Project Description

The goal of the NANOEAR consortium is to develop novel multifunctional nanoparticles (MFNPs), which are targetable to selected cell populations, biodegradable, traceable in-vivo, and equipped with controlled drug release. With over 44 million EU citizens with hearing loss and 40 000 profoundly deaf who could immediately benefit from a MFNP-based novel drug carrier system and drug coated cochlear implant, the inner ear is a unique target. Inner ear is a clinically vital target, well representing the central nervous system and other difficult-toaccess body sites; it is isolated, multicompartmental with neural, supporting and vascular targets, and relatively immunoprivileged. Measures of function and structural integrity are quantitative, precise, and objective, permitting detection of loss of a single sensory cell. Moreover, the population of profoundly deaf with cochlear implants, and commercial partners concerned with improving the benefits of sensory neuroprostheses through tissue engineering strategies, provide a direct pathway to eventual clinical application of NP-drug complexes produced by this research consortium.

Novel, - and for the first time - multifunctional, highly penetrating delivery vehicles will be created to carry and release drug/gene precisely to targeted tissue sites and selected cells. In this research consortium multifunctional lipolexes, dendrimers, micelles, mesoporous NPs, polymer-protein complexes, nanocapsules and nano-layers have been constructed to test delivery of molecules/drugs/genes. To target the NPs we are screening of seleted tissues of inner ear (receptor, nerve and vascular cells) to find suitable epitopes against which the targeting peptides will be designed.

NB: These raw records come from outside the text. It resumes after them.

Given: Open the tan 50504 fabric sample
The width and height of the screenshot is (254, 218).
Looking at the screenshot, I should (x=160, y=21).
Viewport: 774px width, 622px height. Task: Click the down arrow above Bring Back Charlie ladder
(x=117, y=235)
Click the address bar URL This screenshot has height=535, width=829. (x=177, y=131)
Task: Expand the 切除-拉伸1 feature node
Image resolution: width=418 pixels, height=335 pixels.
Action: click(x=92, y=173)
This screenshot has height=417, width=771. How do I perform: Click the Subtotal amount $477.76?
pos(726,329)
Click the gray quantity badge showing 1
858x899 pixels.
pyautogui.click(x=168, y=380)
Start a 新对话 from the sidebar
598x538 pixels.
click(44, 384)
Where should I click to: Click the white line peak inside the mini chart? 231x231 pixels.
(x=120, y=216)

Four EU/FDA approved degradable biomaterials (PLGA, PCL, Chitosan, Silica) will be tested for targeting, coating, toxicity and payload carrying and release capacity. In addition designed lipoplexies, encapsulated by polyethylene glycol (mPEG), impregnated with drugs, and decorated with targeting ligands and signaling molecules (gadolinium) will be assessed for benchmarking purposes. These data will provide the reference for evaluating the efficacy of different novel MFNPs.

This IP consist of 8 different WPs for design, manufacturing, encapsulation, delivery, targeting, kinetics, toxicity, stability, absorption, bioefficacy and tracktability of drugs. These features will all be specifically assessed and significantly enhanced through nanotechnology-based systems. The fabricated NPs will be applicable to wide variety of drugs (e.g. conventional therapeutics, growth factors, proteins, nucleic acids). Five commercial SMEs are partners in this research consortium, each bringing special knowledge and specific market concerns. We also asses the in-vivo trackability so that drug targeting can be visualized in organs with conventional MRI.

As a demonstration milestone this IP will produce a novel human cochlear implant promoting improved cochlear nerve-implant integration. In this novel demonstration the implant will include a MFNP drug reservoir providing continuous drug delivery and MFNP electrode coatings providing targets for nerve growth.

Concerning current status of the program several sets of NPs have been provided by each producer. Also several different coating techniques have been tried and are under progress. The coating is especialy important as different ligands, signaling molecules and markers can be attached to the surface. In incorporation process, for testing purposes, the NPs are equipped with markers allowing to in´dentify them with histological methods. Of particular interest is GFP gene that is used to demonstrate the efficacy for infection rate of the NPs conceringn cell inocculation and entering the nucleus of the cells. Furhtermore we have worked on two plasmids to demonstrate their efficacy for entering the speicfic cells (PC12 cells) vitro and in rat cochlea in vivo. We have established model data sheets for NPs to be tested and model test protocols for toxicity testing and determining the efficacy of infecting the cells.